Make no mistake about it – this is a disruptive event on a scale the modern world has never seen before. The shock and awe began from the moment the story broke from the Chinese city of Wuhan in Hubei Province. Global audiences were inundated with images of Chinese authorities putting hundreds of people into biological suits, hosing down the outside of buildings, before quarantining themselves in their apartments. Then began a state-sanctioned medieval-style program that western media and politicians enthusiastically dubbed a “lockdown,” a term aptly borrowed from the prison industrial complex.

Wuhan was an unforgettable spectacle which really impacted the western psyche, such that when the coronavirus made it to European and North American shores, the public was already conditioned to expect a Chinese-style response from their own governments. Not surprisingly, this is exactly what they got and, in fact, it was what they demanded.

On 12 March, British Prime Minister Boris Johnson called an emergency press conference where he took to the podium, flanked by his two leading science advisors, Sir Patrick Vallace and Chris Whitty, who proceeded to explain the government plan of action which was centred around the commonly known epidemiological concept of “herd immunity.” Their strategy was a familiar one because it has been the orthodoxy in modern epidemiology – allow a virus to go through approximately 60-80% of the population in order to achieve herd immunity, naturally extinguishing the virus in a single season.

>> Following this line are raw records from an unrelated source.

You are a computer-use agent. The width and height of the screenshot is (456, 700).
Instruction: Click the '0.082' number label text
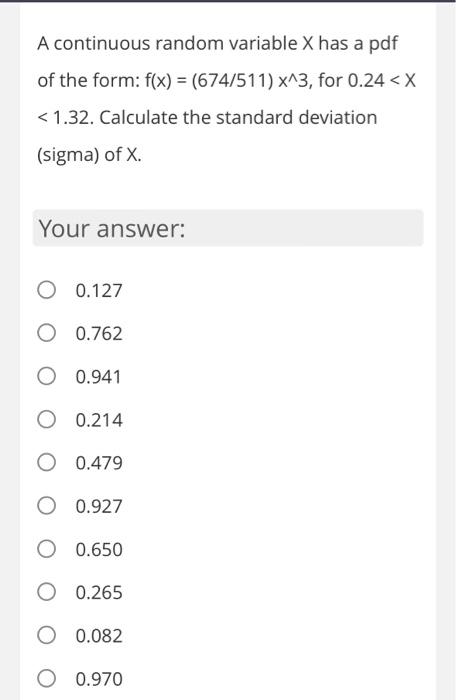(x=99, y=636)
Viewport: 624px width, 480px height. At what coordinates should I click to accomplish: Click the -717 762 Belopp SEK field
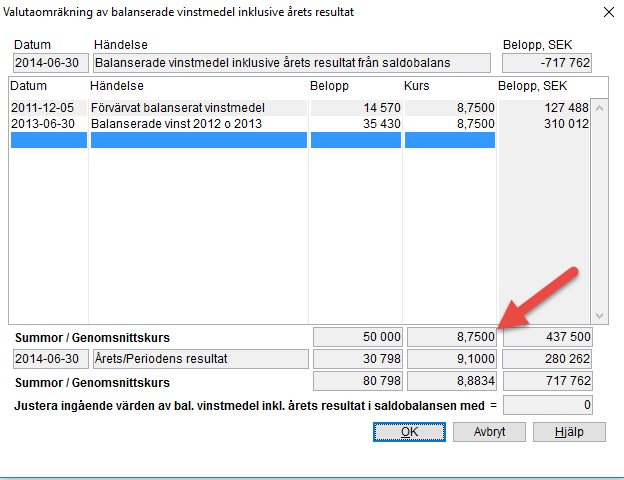(x=546, y=63)
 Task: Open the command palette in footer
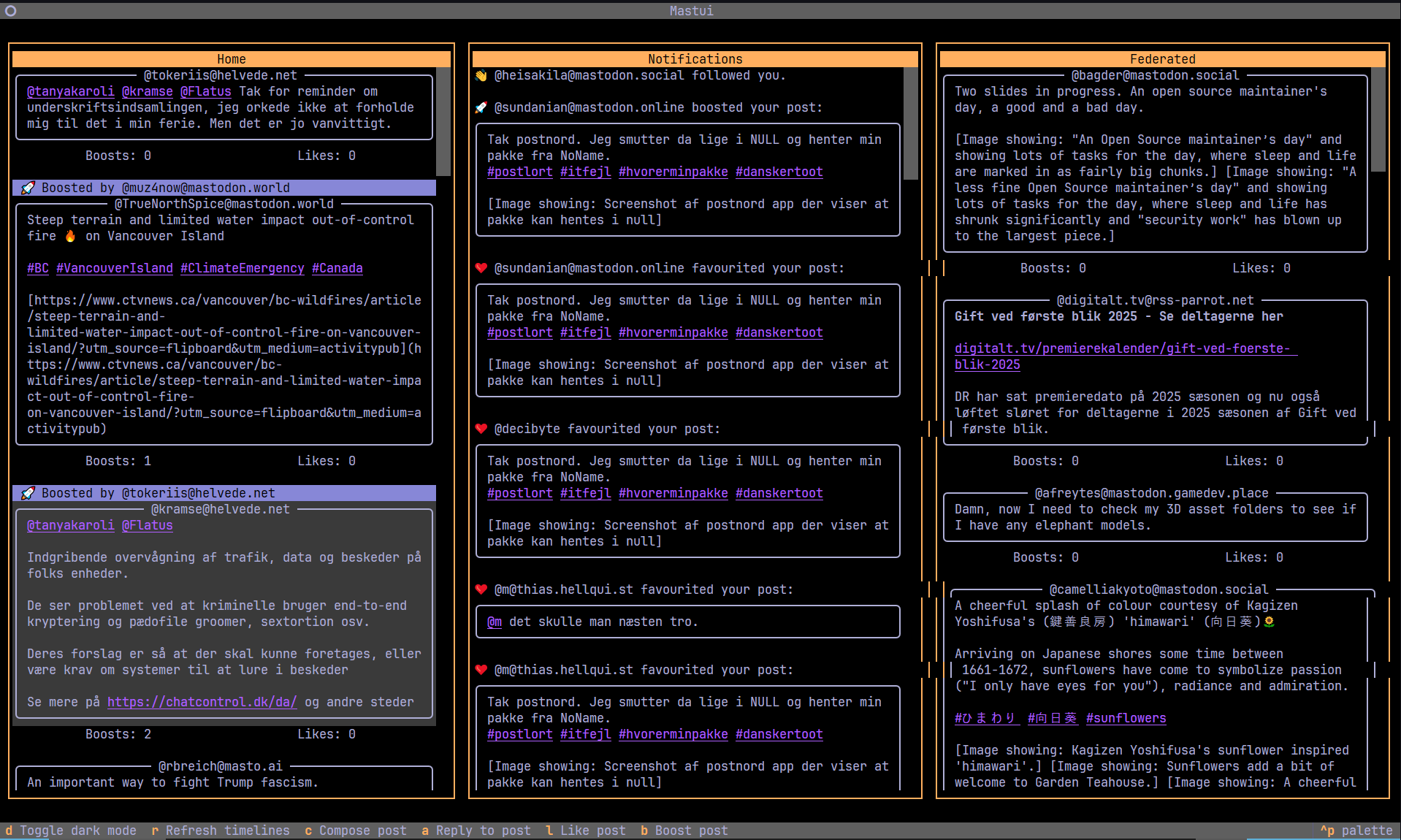(x=1356, y=831)
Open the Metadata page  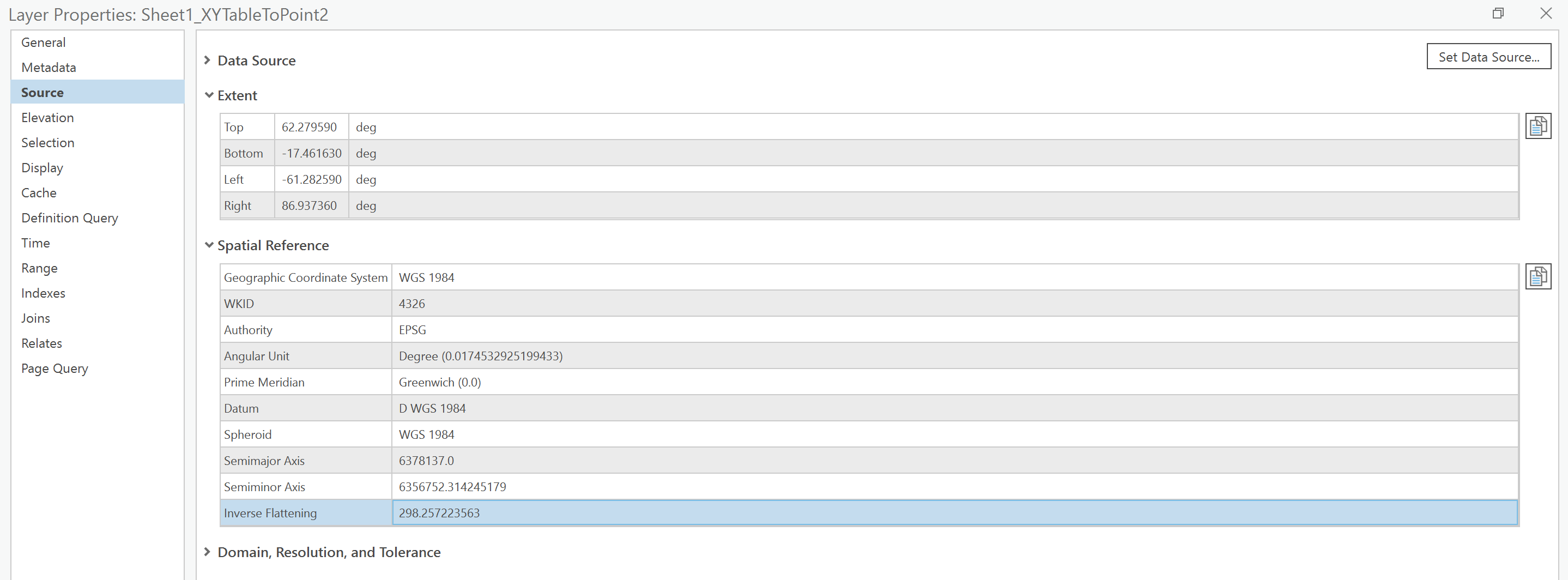pos(49,67)
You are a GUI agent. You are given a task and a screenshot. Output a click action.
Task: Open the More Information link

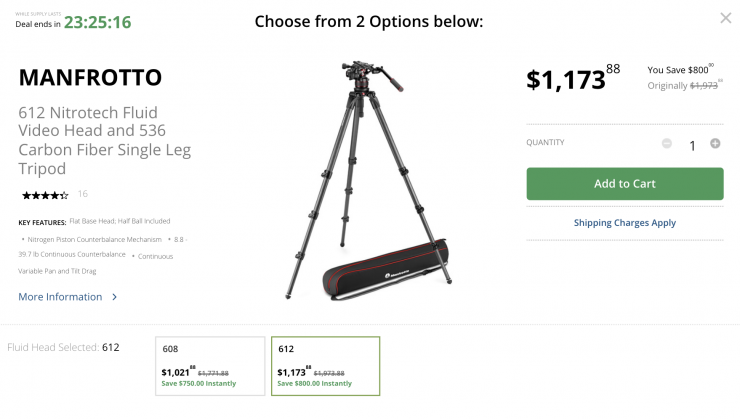pos(60,297)
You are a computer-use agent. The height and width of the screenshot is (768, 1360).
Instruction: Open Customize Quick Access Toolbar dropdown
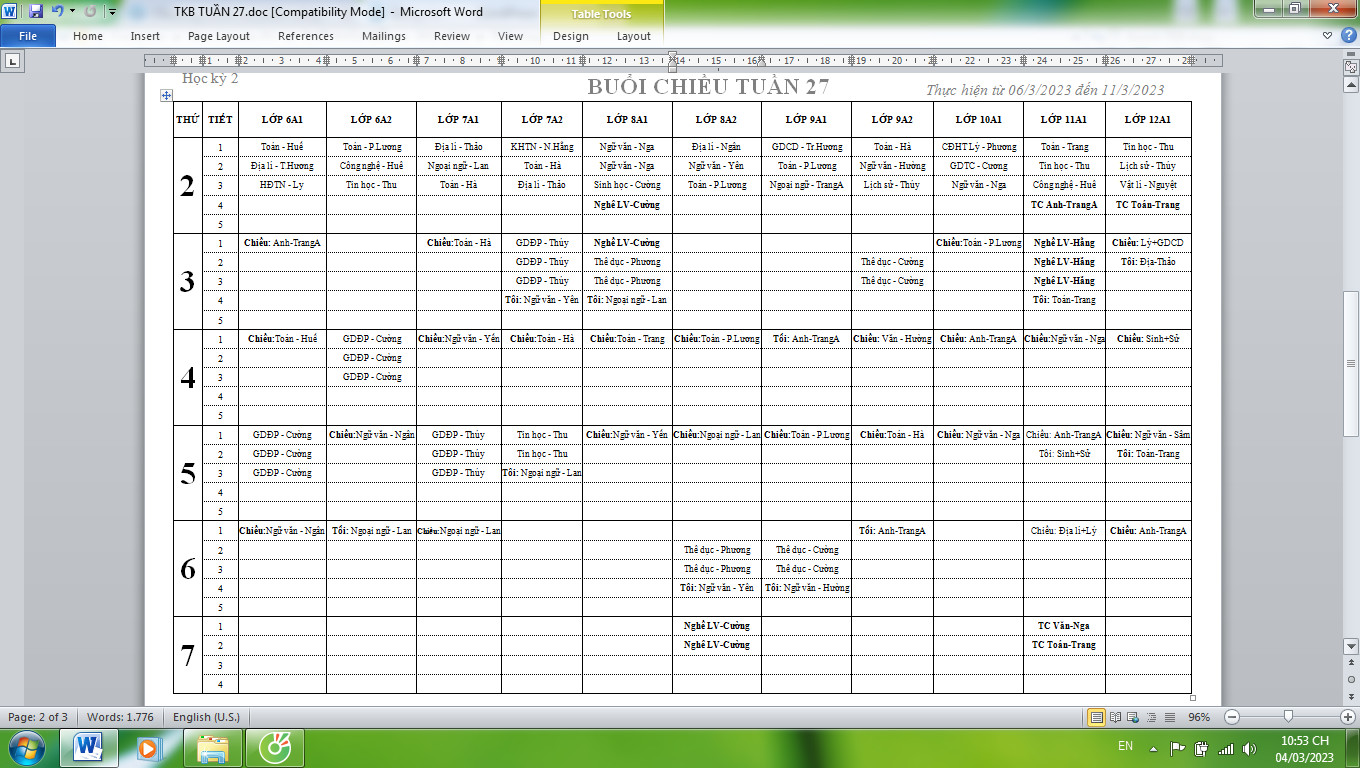click(x=111, y=12)
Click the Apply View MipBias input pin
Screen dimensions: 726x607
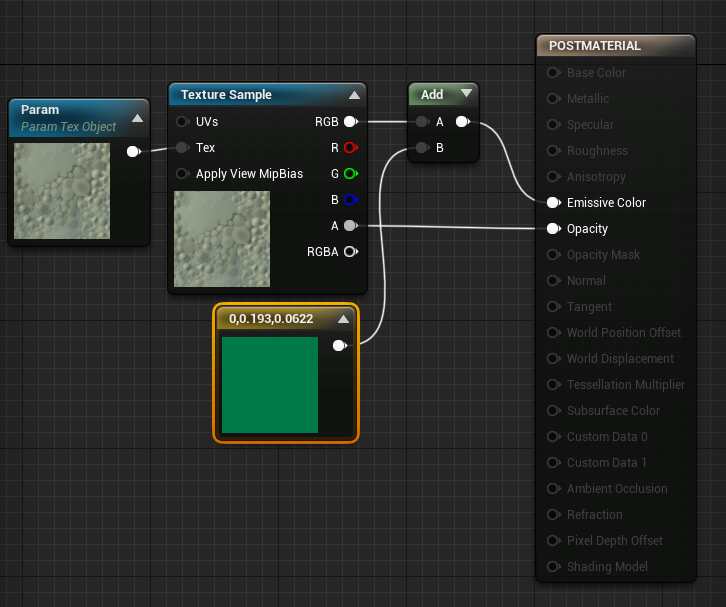(182, 174)
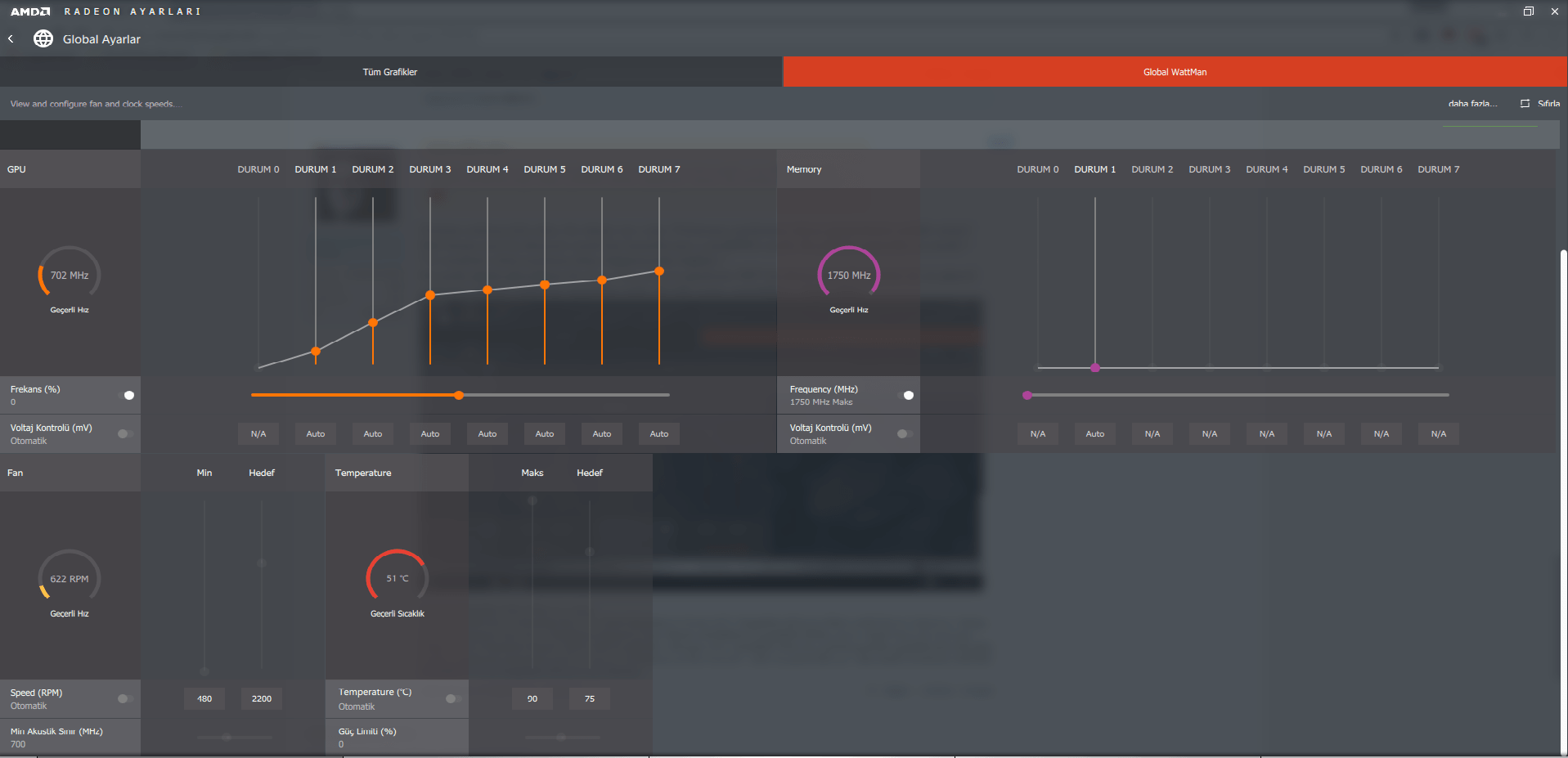
Task: Click the fan Hedef 2200 value field
Action: (262, 698)
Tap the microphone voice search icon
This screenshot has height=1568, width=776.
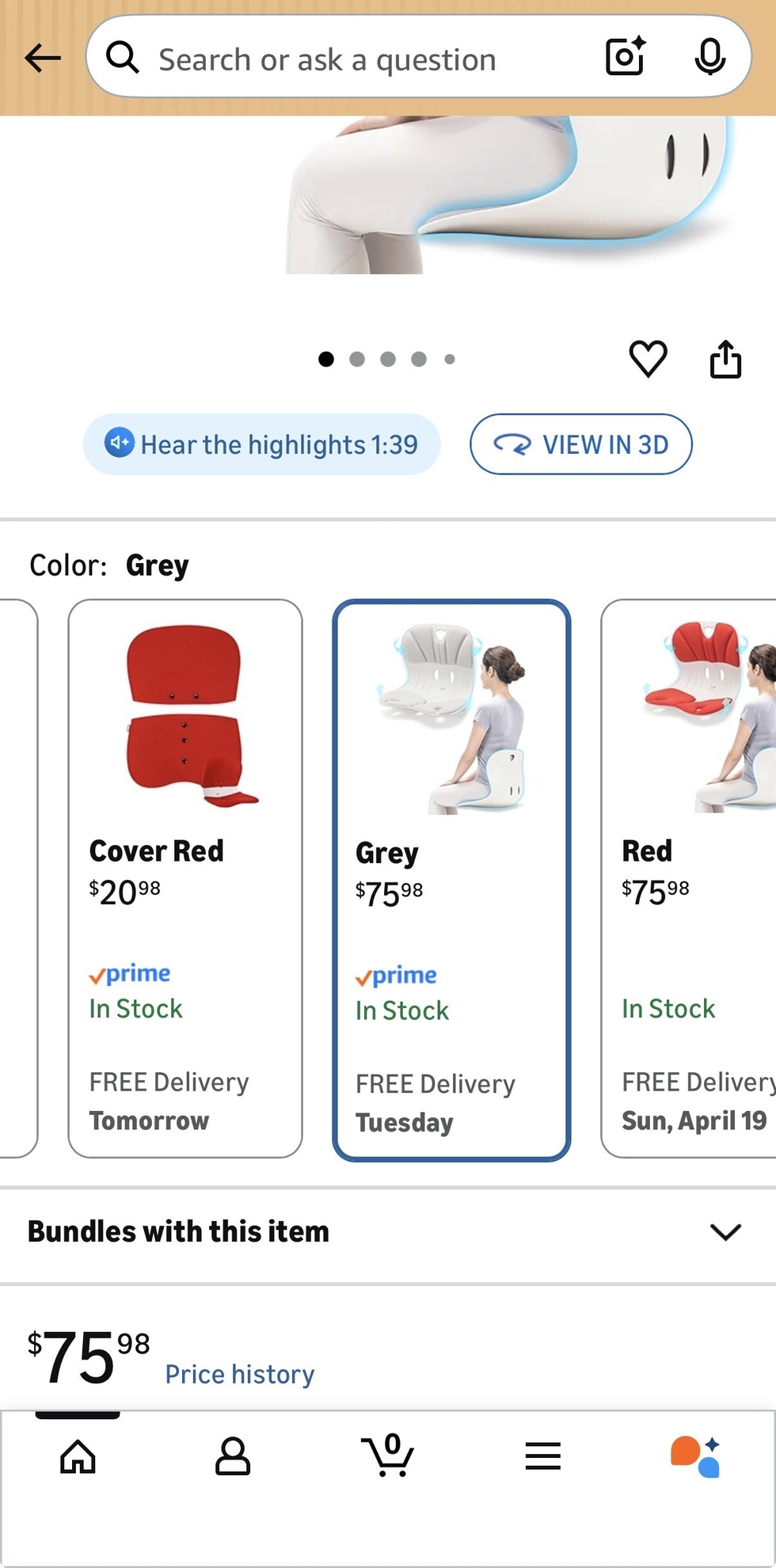click(709, 57)
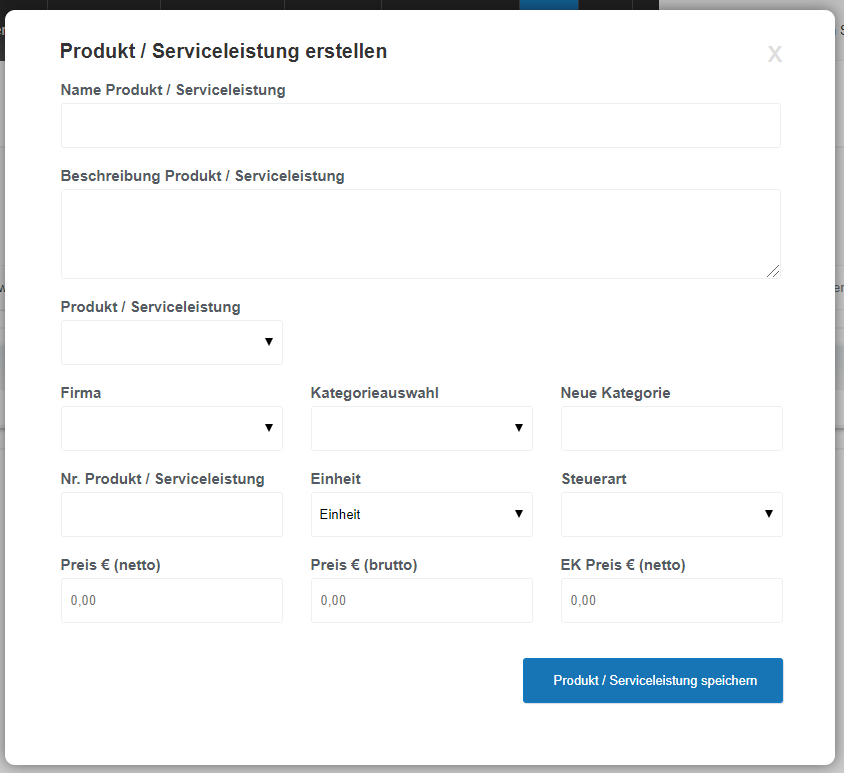
Task: Click the Name Produkt / Serviceleistung field
Action: coord(420,125)
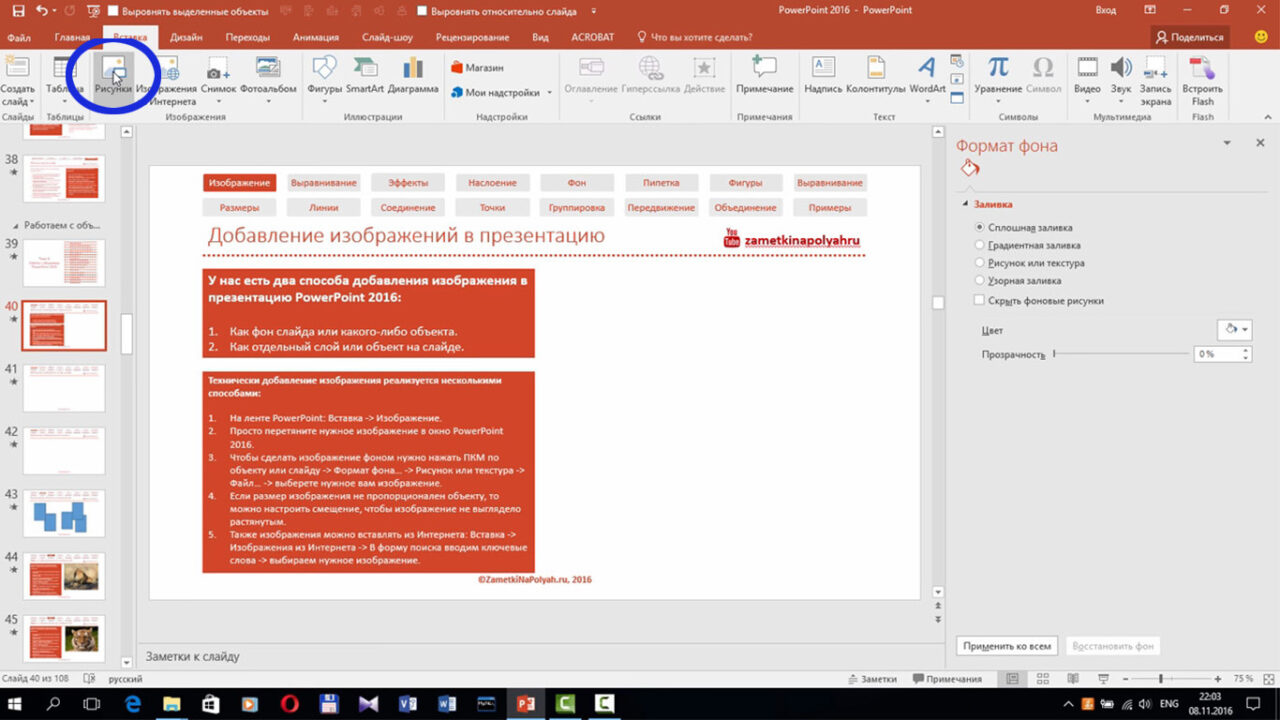
Task: Select the Градиентная заливка radio button
Action: click(x=980, y=245)
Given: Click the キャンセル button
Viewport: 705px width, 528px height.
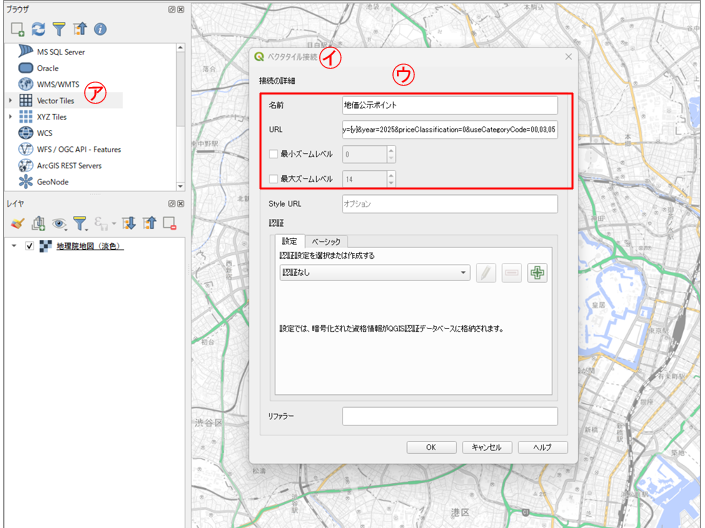Looking at the screenshot, I should pos(488,447).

But Johnson made the fatal error of grossly overestimating the death rate at 1% of the total infected, an estimate that would have left the country with some 52 million infected and 500,000 fatalities. Of course, in hindsight, these numbers were pure fiction, but at the time everyone was so enveloped in fear that they believed the ‘experts’. Nonetheless, the herd immunity approach was more or less identical to the ‘no lockdown’ approach taken by European countries Sweden and Iceland, as well as Belarus, Mexico, and Japan. This would entail standard random sample testing nationally and for those exhibiting COVID-19 symptoms. The elderly and vulnerable people would be told to self-isolate for a period of time while studies were conducted.

‘Plan A’ didn’t last long. On 24 March, Johnson appeared on national TV, this time without his science team, to announce a nationwide lockdown – an effective shutdown of society and most of the country’s economy. The UK was now following fellow NATO member states France, Italy, Spain and others, which had already imposed draconian national lockdowns, including strict new ‘social distancing’ guidelines preventing people from being together.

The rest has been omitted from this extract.